- **Exercise**
Carry on the text about Hailu Mergia's album Hailu Mergia & His Classical Instrument, starting right after its last sentence.

That's how Hailu Mergia describes the sound of his album Hailu Mergia & His Classical Instrument, the most recent release on the Awesome Tapes From Africa label. In short, Mergia is a keyboardist, arranger, composer, and veteran of the Addis scene. "Nostalgia" is an apt word–it's the rough translation of the Amharic word "tezeta," which is also used to describe a distinct style of Ethiopian song (articulated in the Ethiopiques series as "blues and ballads"). Like nostalgia, there's something magical about Mergia's music on this record that is hard to put a finger on, difficult to grasp… it's beautiful, familiar, but bearing the disconnect of something past being remembered.

Perhaps that magic has something to do with how Mergia is the sole performer on this entire record. The original cassette of Hailu Mergia & His Classical Instrument came out in 1985 as Shemonmuanaye, during the early days of drum machines, synthesizers, and affordable home recording gear. The gossamer beauty of traditional Amhara, Tigrinya and Oromo melodies are thickened in a swirling arrangement of accordion, Rhodes piano, and Moog Synthesizer by a lone performer. Now that this album has been reintroduced in the digital age, it's initial conceit of sounding "modern and old fashioned" has grown even more complicated–Shemonmuanaye documents the past, future, past-future, and, as well as the present day. As piece of "past-future," the album jives neatly with Awesome Tapes' aesthetic, the old (bygone cassette music) given a new life (easily downloadable via their blog).

- **Data excerpt**
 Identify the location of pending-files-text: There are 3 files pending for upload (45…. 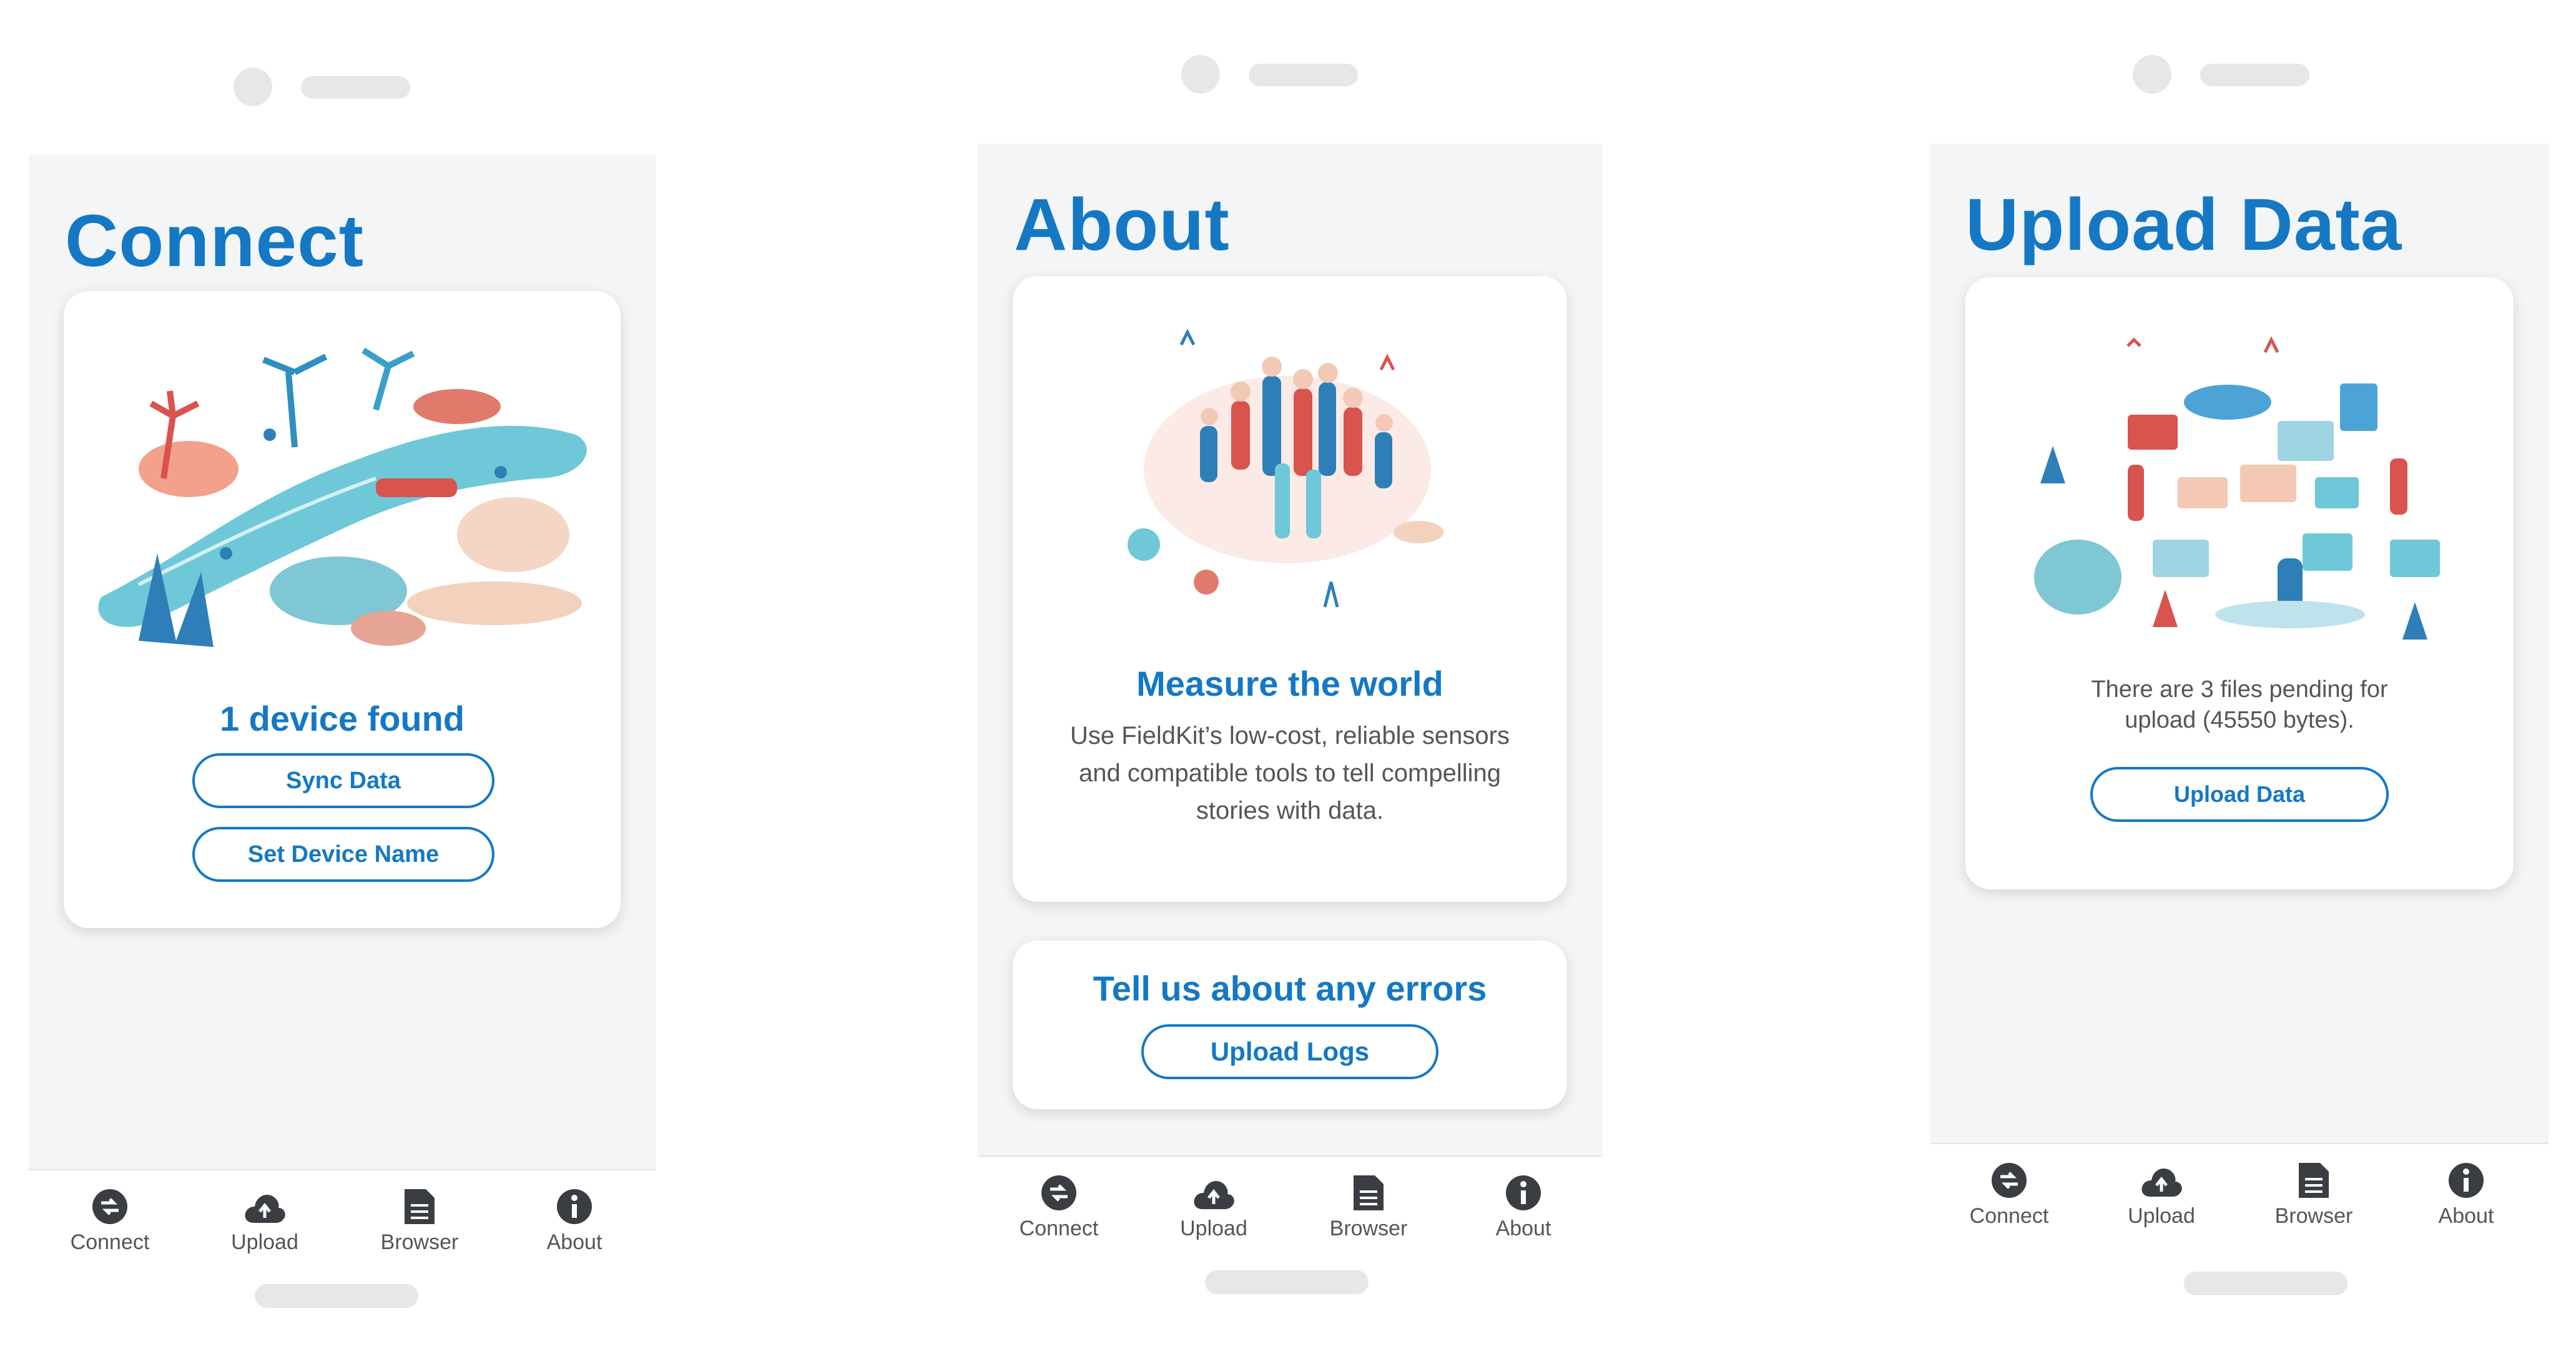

- **Task output**
However as a solo, "proto-bedroom" rendition of Ethiopian popular tunes, Hailu Mergia & His Classical Instrument isn't quite representative of Mergia's legacy as a musician. He performed and recorded throughout the Halie Selassie era and into the more authoritarian reign of the Communist Derg government before eventually emigrating to the United States in the 1980s. Walias Band, Mergia's best-known, funky ensemble held down a badass, nightly gig at the prestigious Hilton Hotel in Addis Ababa for nearly eight years, providing full evening programs of "international" music for the cosmopolitan jet set in Ethiopia. AD caught up with Mergia in his taxi in DC, where he operates his own airport car service and continues to makes music. Over the phone, the legendary keyboardist reflected on his lengthy career, innovation and competition in Addis' nightlife, and how his music has played throughout so many episodes in his home country's narrative.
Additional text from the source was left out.